About the same time, Bacon College of Georgetown was established and it soon changed its name to Kentucky University. At the end of the Civil War, both Kentucky University and Transylvania University were in dire financial straits, and the state legislature approved a merger in hopes of solving their fiscal crises. The new combined institution used Transylvania’s campus while perpetuating the Kentucky University name.
The merged university was organized with subordinate colleges including the Agricultural and Mechanical (A&M) College of Kentucky, publicly chartered as a department within Kentucky University as a land grant institution under the Morrill Act. However, due to problems related to having a federally funded college controlled by a religious body, the A&M college was spun off in 1878 as an independent, state-run institution. The Agricultural & Mechanical College of Kentucky soon developed into the state’s flagship public institution becoming the University of Kentucky.
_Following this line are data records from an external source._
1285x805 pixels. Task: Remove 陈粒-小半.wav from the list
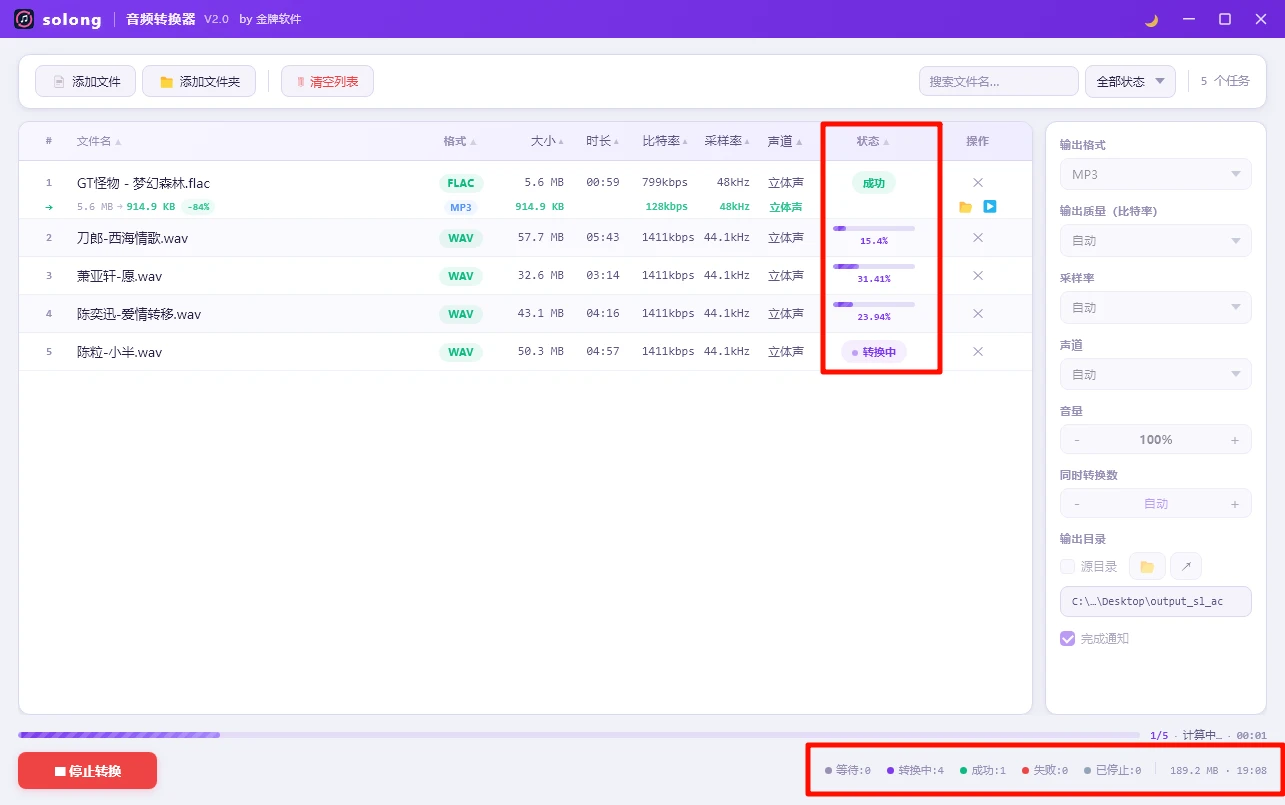(978, 352)
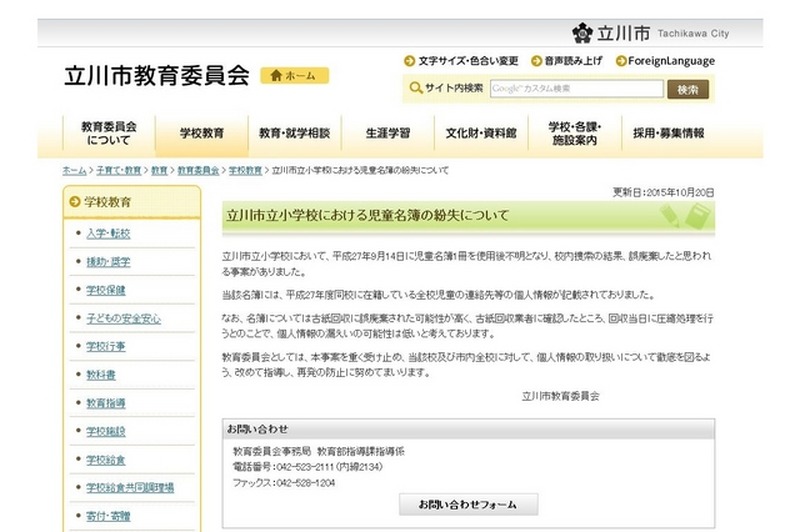Open the 採用・募集情報 navigation tab
Viewport: 800px width, 532px height.
point(668,133)
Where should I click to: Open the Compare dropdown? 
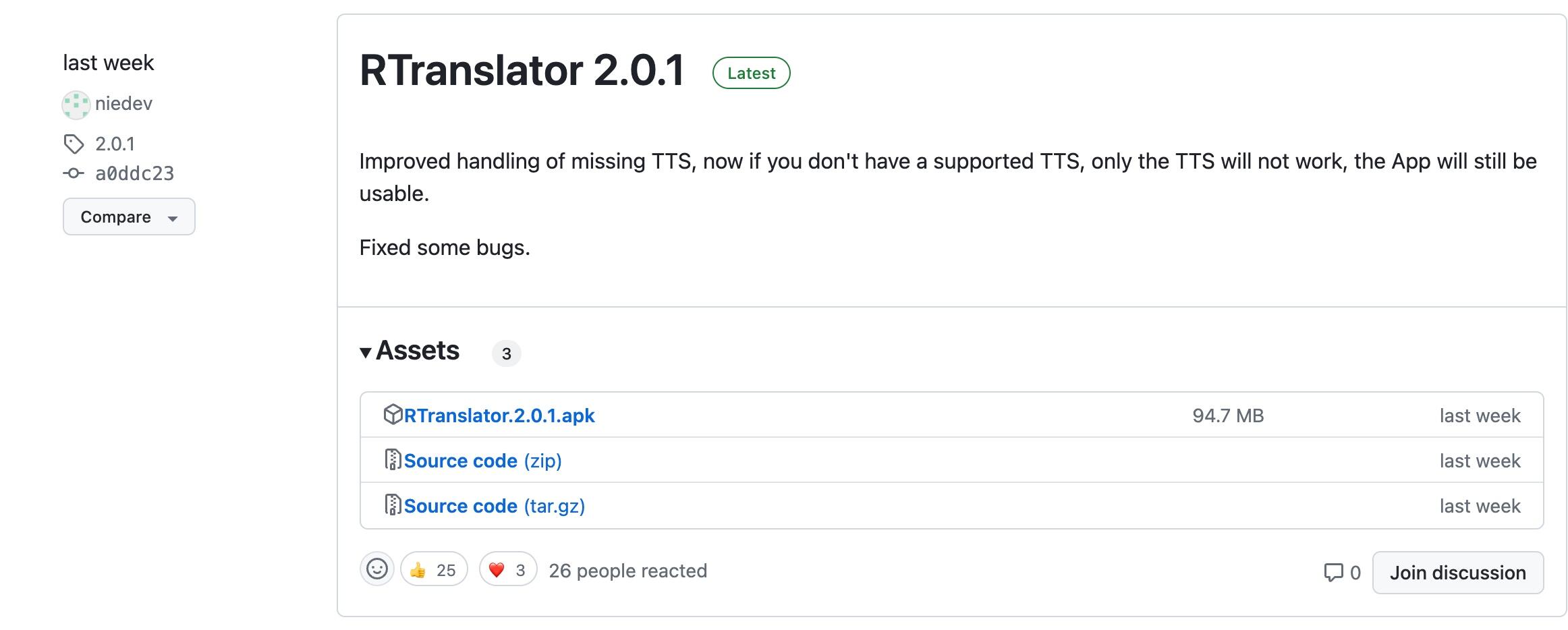[129, 217]
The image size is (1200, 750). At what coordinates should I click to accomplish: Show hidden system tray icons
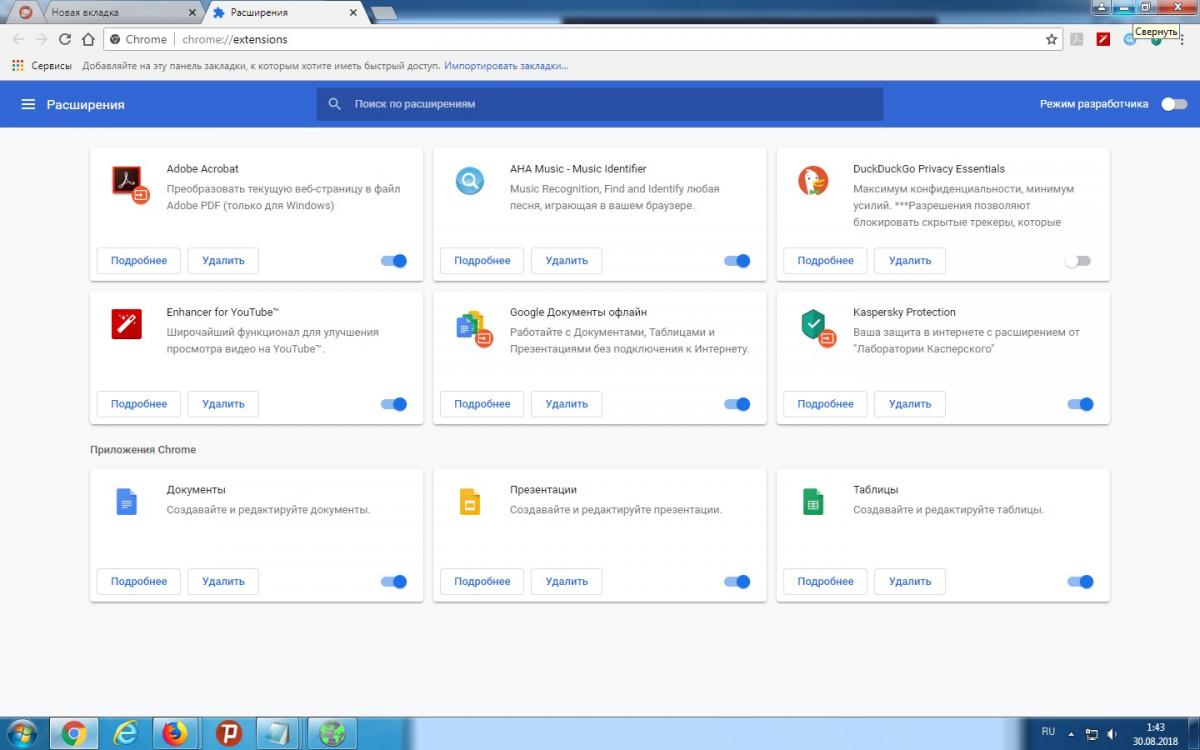click(1072, 733)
In 1908, due to confusion between the names of Kentucky University and its daughter school, the University of Kentucky, Kentucky University reverted back to its old name, Transylvania University.
This catalog is from the 1865-1866 school year, the year of the merger, and it reflects some of the related organizational issues.
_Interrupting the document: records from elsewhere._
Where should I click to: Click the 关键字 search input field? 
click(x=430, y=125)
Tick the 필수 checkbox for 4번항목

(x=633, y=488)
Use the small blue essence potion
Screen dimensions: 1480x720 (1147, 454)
It identifies a “College of Science, Literature, and the Arts” with Schools of the Bible, Philosophy, Mathematics, Natural Science, English Language and Literature, Ancient Languages, Modern Languages, and the Arts as its principal academic body.
It further notes that it also had a “College of the Bible” and that “The College of Law”
It reports that “The Agricultural and Mechanical College” (the future University of Kentucky) would soon open, and
It additionally mentions plans to establish Medical, Normal (that is, Teaching), and Commercial Colleges.
The catalog identifies the school’s Board of Curators, Faculty, and Alumni.
It also lists the requirements for admission, a guide to the admissions process, course of instruction summaries, and degree requirements.
Finally, it concludes with short paragraphs about the merger and its libraries, museum, and laboratories followed by an “Annual Report of the General Assembly of Kentucky” about the institution. Very good. Item #009090 Quite scarce. At time of listing, no other examples are for sale in the trade, and no auction records are listed at ABPC or the Rare Book Hub. OCLC shows that only two institutional libraries, the University of Kentucky and the American Antiquarian Society, have examples in their collections.
A terrific ephemeral piece of early Kentucky educational history.
Quite scarce. At time of listing, no other examples are for sale in the trade, and no auction records are listed at ABPC or the Rare Book Hub. OCLC shows that only two institutional libraries, the University of Kentucky and the American Antiquarian Society, have examples in their collections.